Ekspedisi Corintia berangkat dari luar Kuba dengan membawa para pejuang bersenjata yang ingin bergabung dalam perjuangan revolusi yang saat itu mulai membesar bersama gerakan 26 Juli. Mereka berharap dapat membuka front perlawanan baru di bagian timur Kuba. Namun setelah mendarat, posisi mereka diketahui oleh tentara Batista. Banyak anggota ekspedisi ditangkap, disiksa, lalu dieksekusi tanpa pengadilan.
Peristiwa ini kemudian menjadi simbol pengorbanan dan keberanian dalam sejarah Revolusi Kuba. Nama Calixto Sánchez White dan rekan-rekannya dikenang sebagai martir yang rela menyerahkan hidup demi kedaulatan, keadilan sosial, dan kemerdekaan tanah air Kuba.

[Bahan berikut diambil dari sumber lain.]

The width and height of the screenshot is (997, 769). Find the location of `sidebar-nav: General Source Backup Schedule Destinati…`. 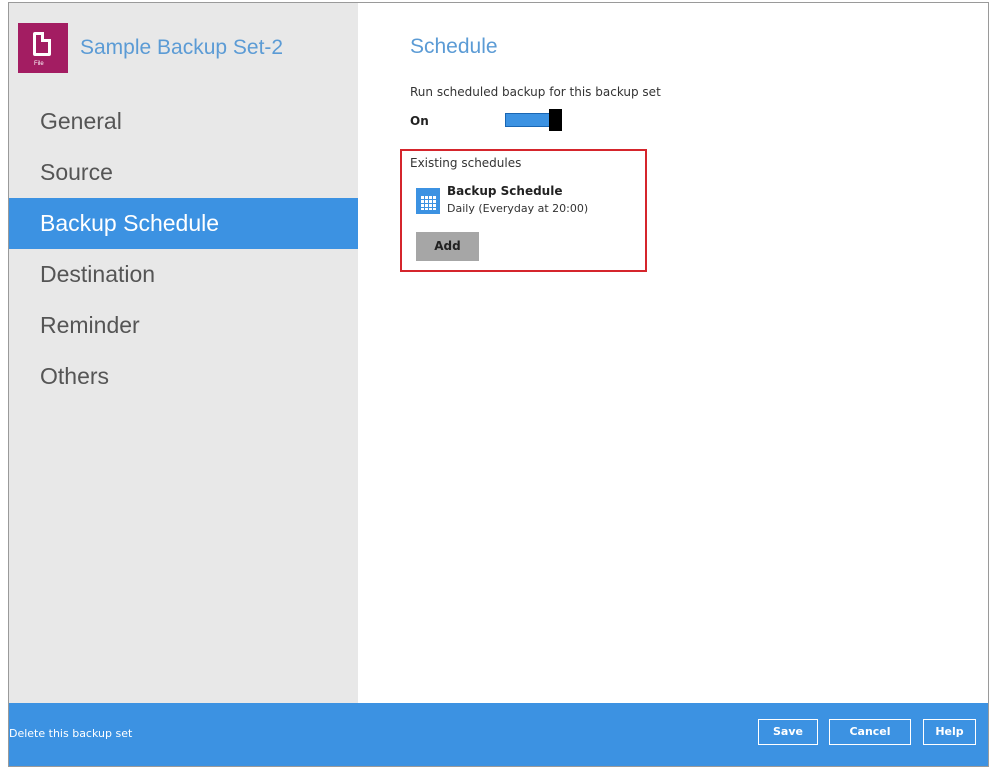

sidebar-nav: General Source Backup Schedule Destinati… is located at coordinates (184, 249).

“Mereka datang bukan untuk mencari kekuasaan, tetapi untuk membebaskan tanah air dari penindasan. Di bawah langit Cabonico, darah para pejuang Corintia menjadi saksi bahwa kemerdekaan selalu dibayar mahal. Calixto Sánchez White dan saudara-saudaranya gugur, namun semangat mereka tetap hidup dalam sejarah perjuangan Kuba.”
Peristiwa Corintia juga memperlihatkan kerasnya konflik politik Kuba sebelum kemenangan Revolusi tahun 1959 yang akhirnya dipimpin oleh Fidel Castro dan gerakan revolusioner lainnya. Hingga kini, tanggal 28 Mei diperingati oleh sebagian masyarakat Kuba sebagai simbol keberanian dan pengorbanan revolusioner.